화학공학소재연구정보센터
Journal of Chemical Physics, Vol.117, No.9, 4106-4118, 2002
Multiconfigurational nuclear-electronic orbital approach: Incorporation of nuclear quantum effects in electronic structure calculations
The nuclear-electronic orbital (NEO) method for the calculation of mixed nuclear-electronic wave functions is presented. Both electronic and nuclear molecular orbitals are expressed as linear combinations of Gaussian basis functions. In the NEO-HF (Hartree-Fock) method, the energy corresponding to the single-configurational mixed nuclear-electronic wave function is minimized with respect to the molecular orbitals. Multiconfigurational approaches are implemented to include significant correlation effects.

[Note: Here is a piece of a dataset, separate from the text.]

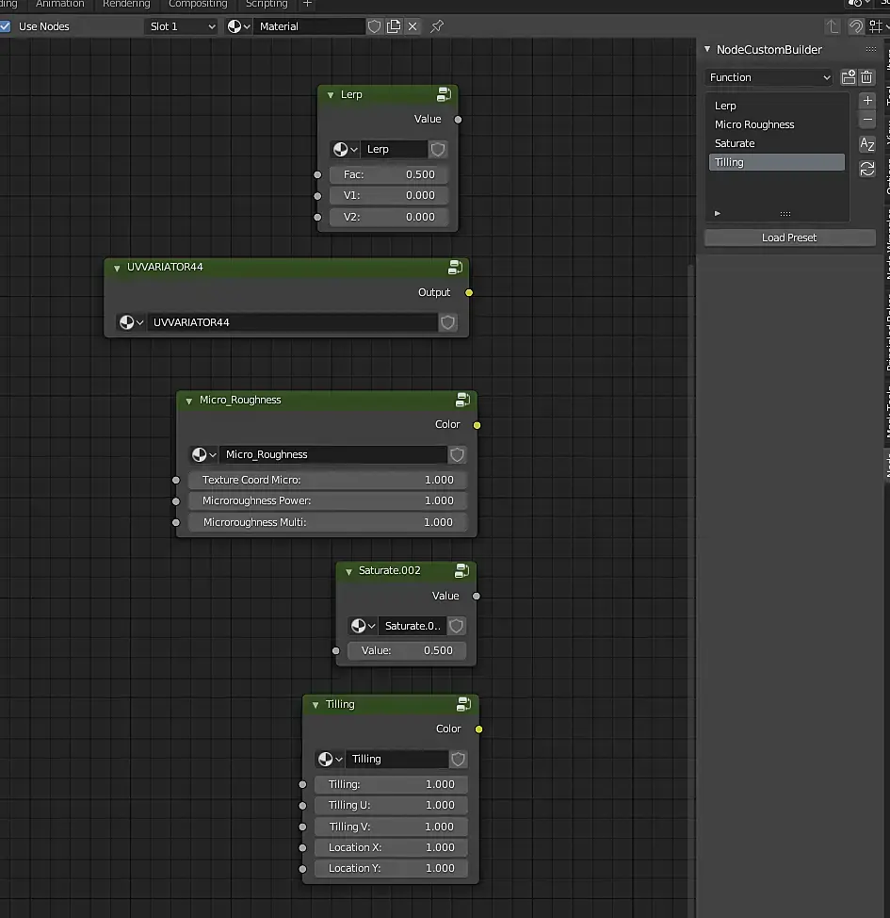Add a preset with the plus button
The height and width of the screenshot is (918, 890).
(867, 101)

In the NEO-CI (configuration interaction) method, the energy corresponding to the multiconfigurational mixed nuclear-electronic wave function is minimized with respect to the CI coefficients. In the NEO-MCSCF (multiconfigurational self-consistent-field) method, the energy is minimized with respect to the molecular orbitals as well as the CI coefficients. Analytic gradient expressions are presented for NEO-HF and NEO-MCSCF. These analytic gradients allow the variational optimization of the centers of the nuclear basis functions. They also enable the location and characterization of geometry stationary points and the generation of minimum energy paths and dynamic reaction paths. The advantages of the NEO approach are that nuclear quantum effects are incorporated during the electronic structure calculation, the Born-Oppenheimer separation of electrons and nuclei is avoided, excited vibrational-electronic states may be calculated, and its accuracy may be improved systematically. Initial applications are presented to illustrate the computational feasibility and accuracy of this approach.